Automation is a great tool. Instead of solving a problem once, you can automate a solution to automatically adapt to changing needs, no humans required.
Cloud scalability is the best example of this. We no longer manually need to provision finite static resources such as storage and compute. Instead, we set up automation (typically provided for us) that can leverage the number of resources needed without developers or architects even thinking about it.
The number and types of automated scaling mechanisms vary a great deal, but serverless is the best example of automated scalability. With serverless computing now a part of standard infrastructure, such as storage and compute resource provisioning, it is now a part of containers, databases, and networking as well. Many resources that used to be statically configured now can “auto-magically” configure and provision the exact number of resources needed to do the job and then return them to the pool after use.

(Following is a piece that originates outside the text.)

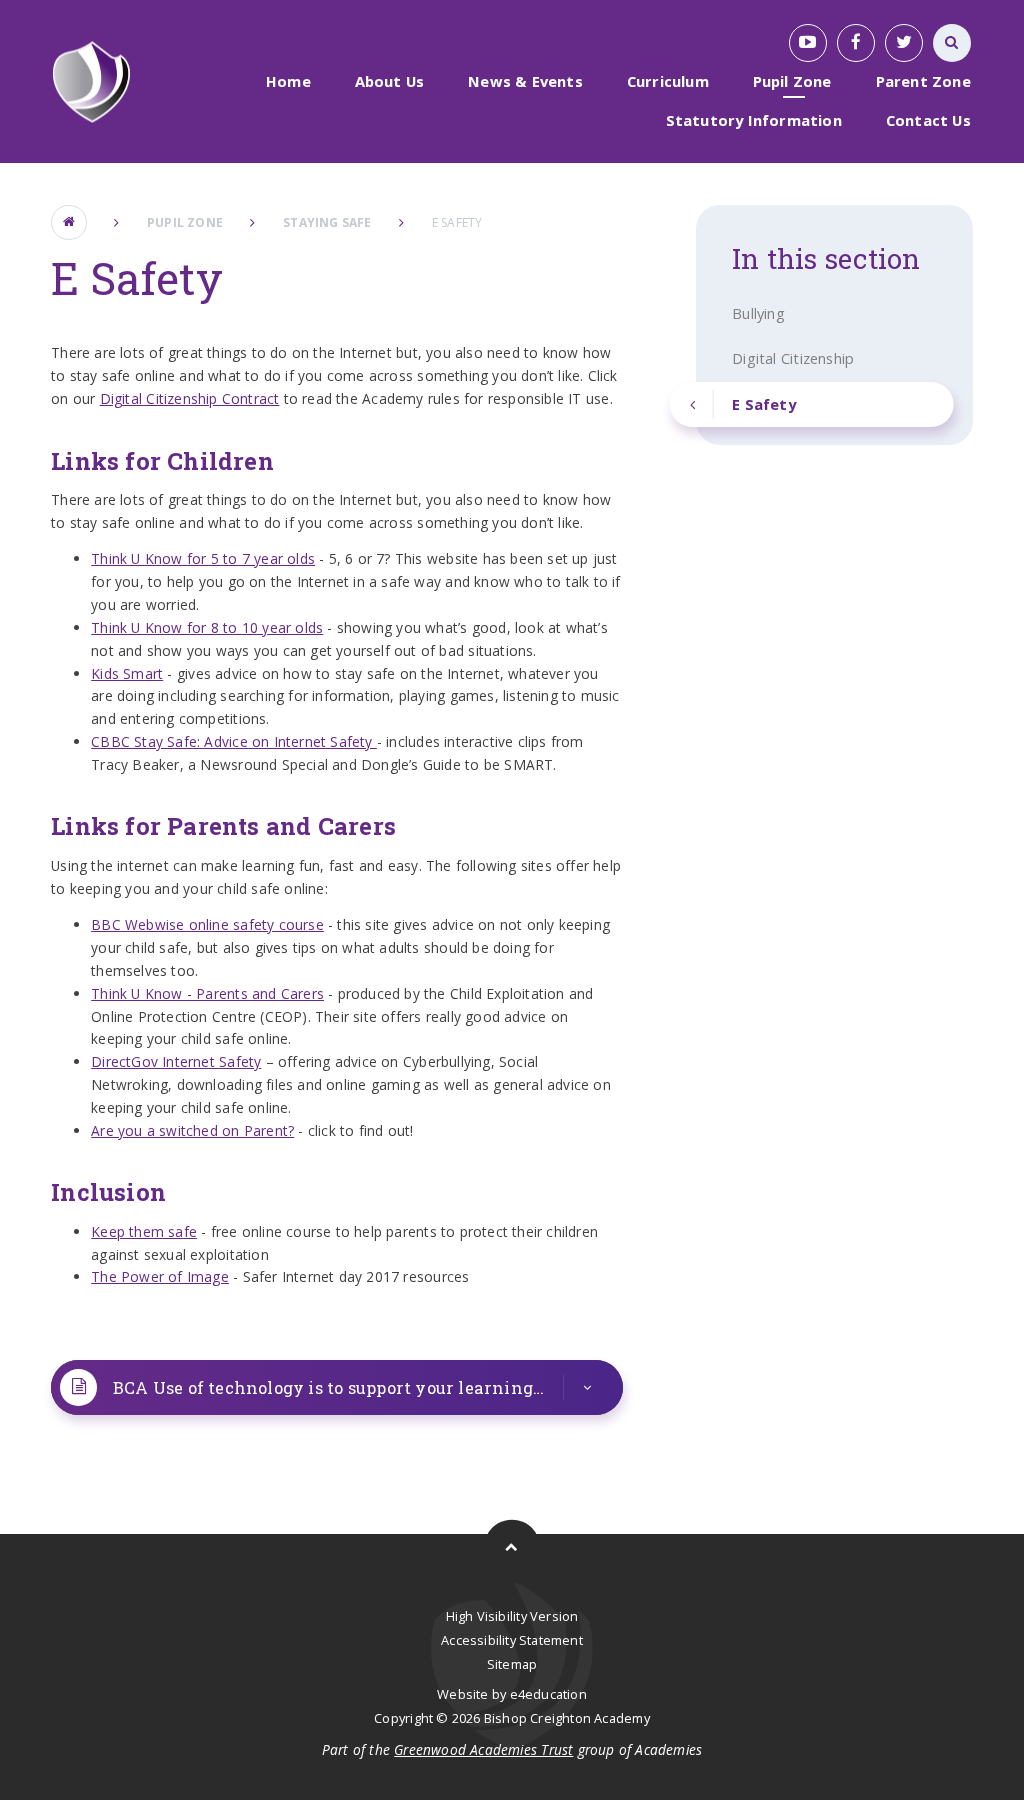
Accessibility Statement (512, 1640)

Pretty soon, it will be easier to list the number of resources that are not serverless, given that cloud providers are all in on serverless, and serverless cloud services are increasing each month. The serverless computing market had an estimated value of $7.29 billion in 2020. Furthermore, it’s projected to maintain a compound annual growth rate of 21.71% for the period 2021 to 2028. Serverless is expected to reach a value of $36.84 billion by 2028.
The question then is are we always being cost-effective and fully optimized in terms of spending and resource utilization by leaving the scalability to automated processes, such as serverless and cloud-native autoscaling?
Of course, this is a complex issue. There’s seldom one correct path, and automation around scalability is no exception.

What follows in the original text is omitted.